Was it more presumptuous to think that they had done it because he told them to?
"What about you?" he asked abruptly.
"I'm sorry?"
"You said, 'we' volunteered. That I didn't force any of you to stay... but I did, didn't I. I never asked you what you wanted."
"You didn't have to. I'm a ship of the Commonwealth. I do what my captain decides."
"There is no Commonwealth," he said softly. "Not out here."
"The Commonwealth exists wherever you are."
"What if I was gone?" he insisted. He didn't know why he tried, sometimes, but he hadn't given up yet. He kept pressing, hoping that someday he would get an answer out of her. "If I was somewhere else? What would you do?"
"I would follow whatever orders you had left."
"What if I hadn't left any?"
"Then I would execute what I believed to be your will to the best of my ability."
"What about what you want, Andromeda? You can't tell me that diving into the center of the Magog worldship was your idea of a good time."
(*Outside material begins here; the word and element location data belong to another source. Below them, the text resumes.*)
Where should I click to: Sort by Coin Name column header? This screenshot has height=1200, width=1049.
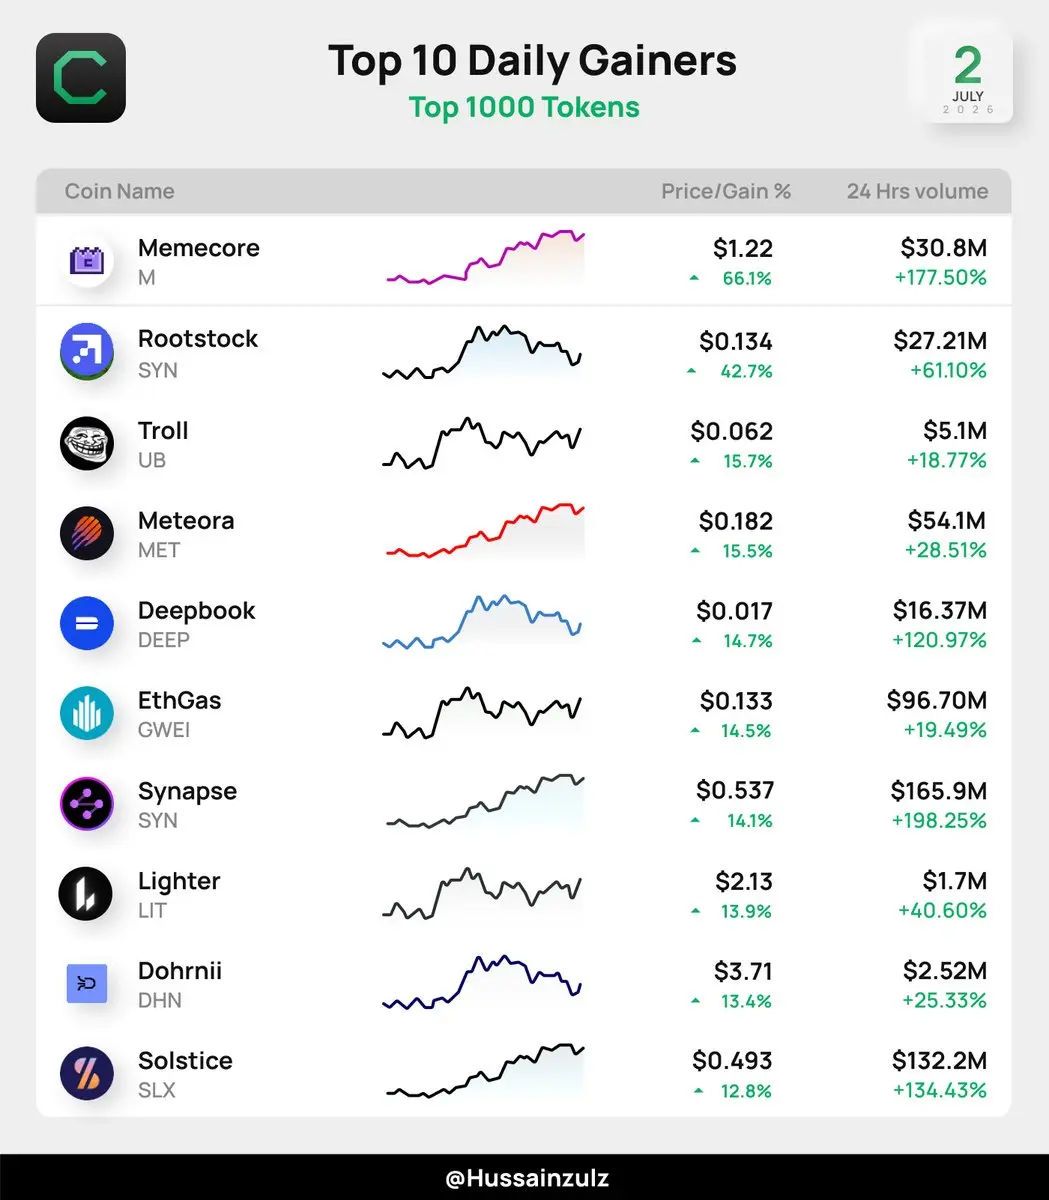(x=119, y=191)
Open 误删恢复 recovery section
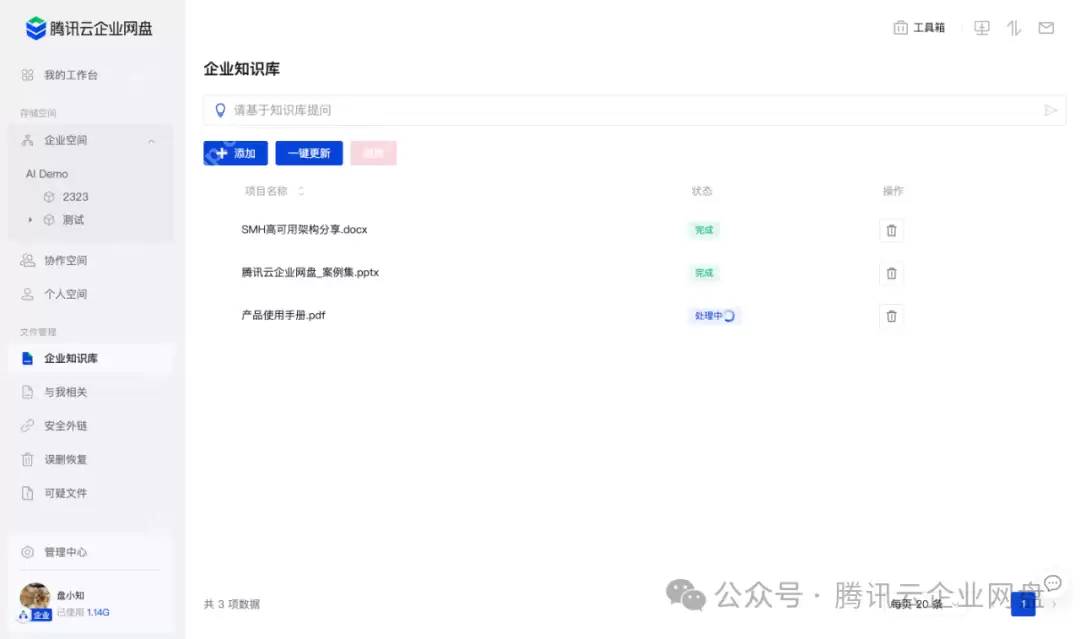Image resolution: width=1080 pixels, height=639 pixels. 70,459

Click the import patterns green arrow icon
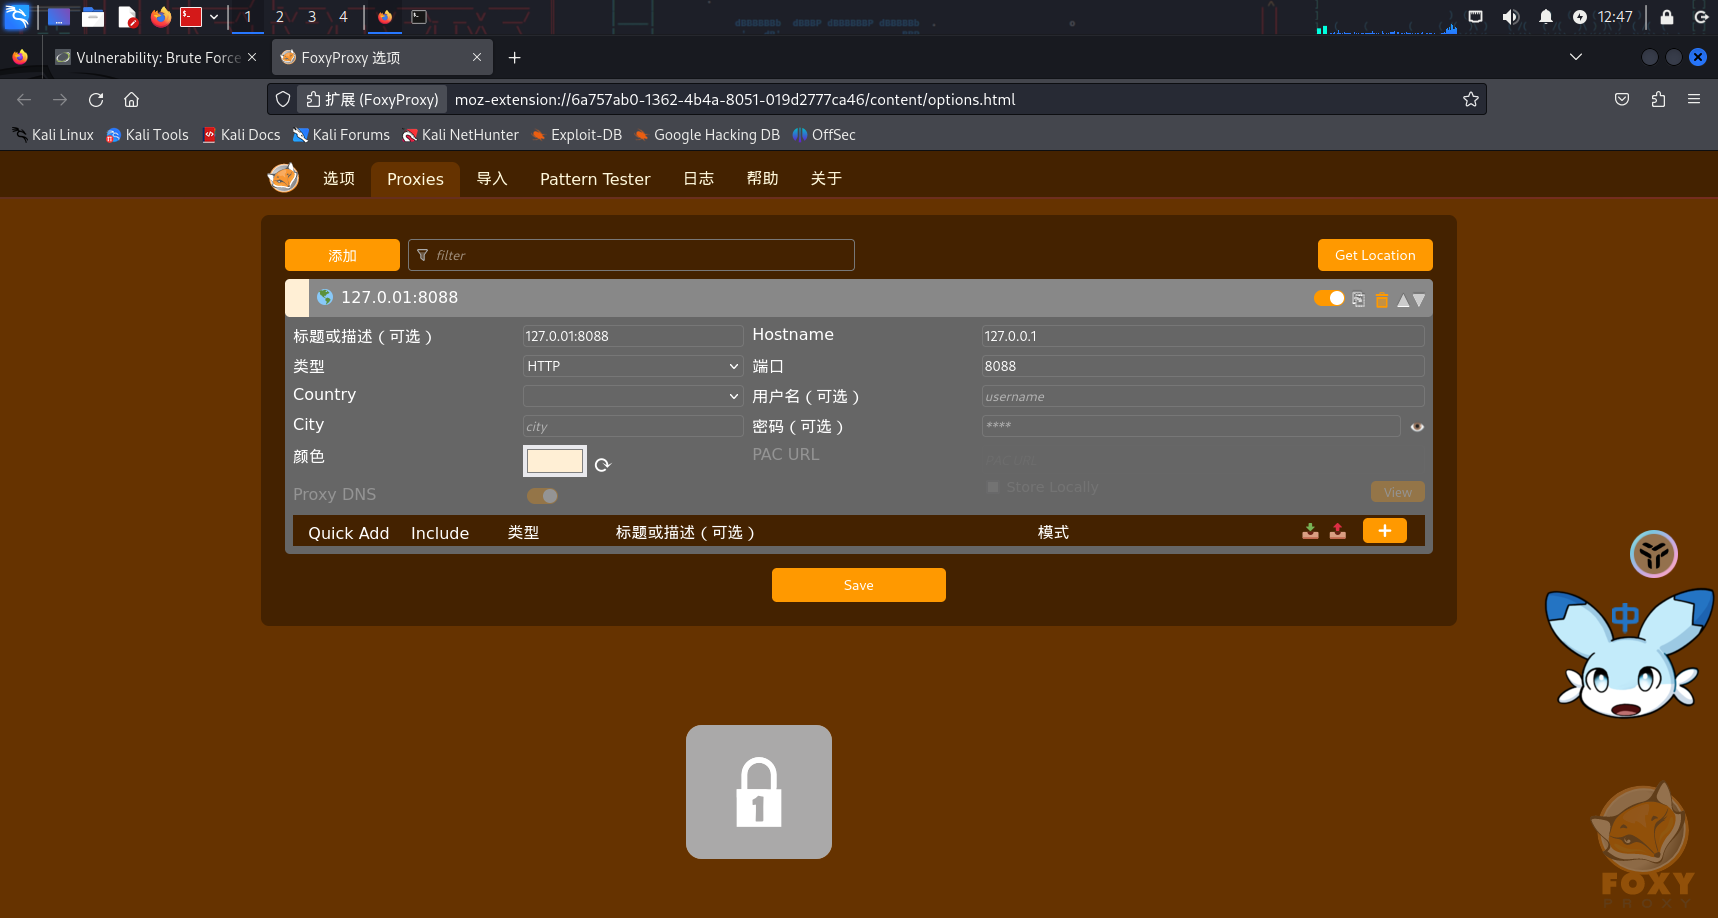click(x=1310, y=531)
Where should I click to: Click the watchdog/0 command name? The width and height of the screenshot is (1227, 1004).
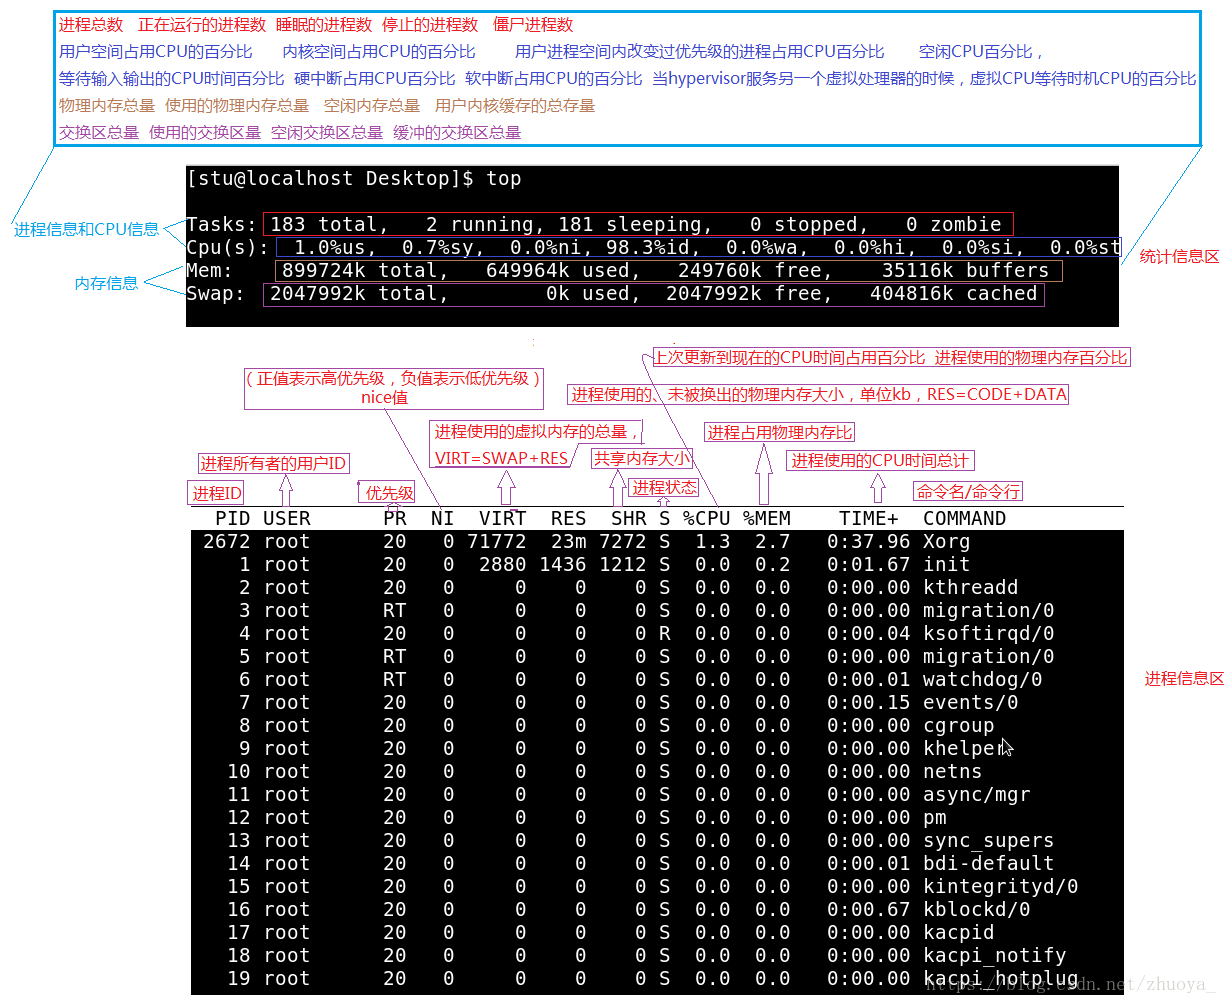[982, 679]
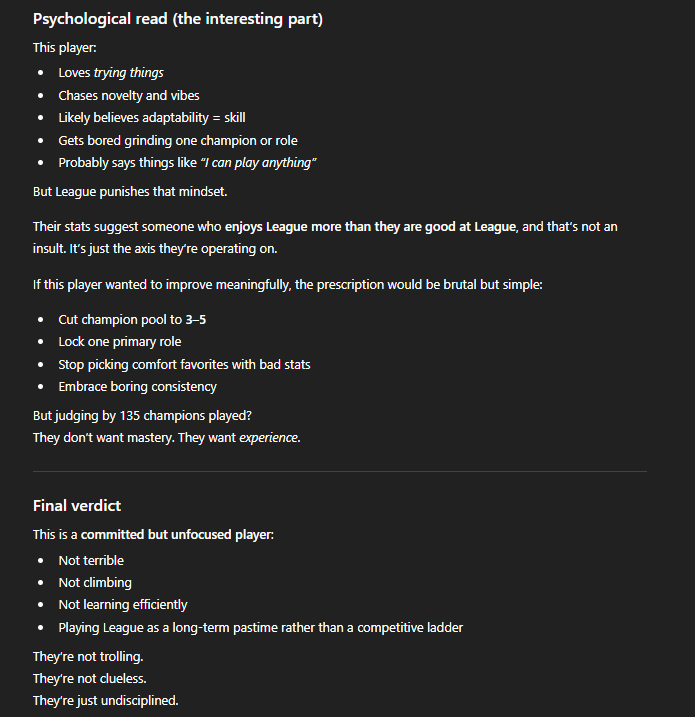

There was a pause, the first hesitation he had heard from her. He finally lifted his head, about to turn when he felt the lightest of touches on his shoulder. He froze. She had never touched him first, and now he was afraid to move lest he startle her away.
"I have all I want, Captain."
"Dylan," he corrected automatically.
"I have all I want," she repeated. "Dylan."
He looked up at her then, remembering Trance's words again. She had seemed ineffably sad... a sorrow that was clearly gone from her now, along with most of her memory. And they had all taken her words as the end, as a prophecy that would separate them for good.
It had--and it hadn't.
"We'll never be together like this again."
Now, staring into Rommie's eyes, he wondered if Trance's words had been about beginnings as much as they had been about endings.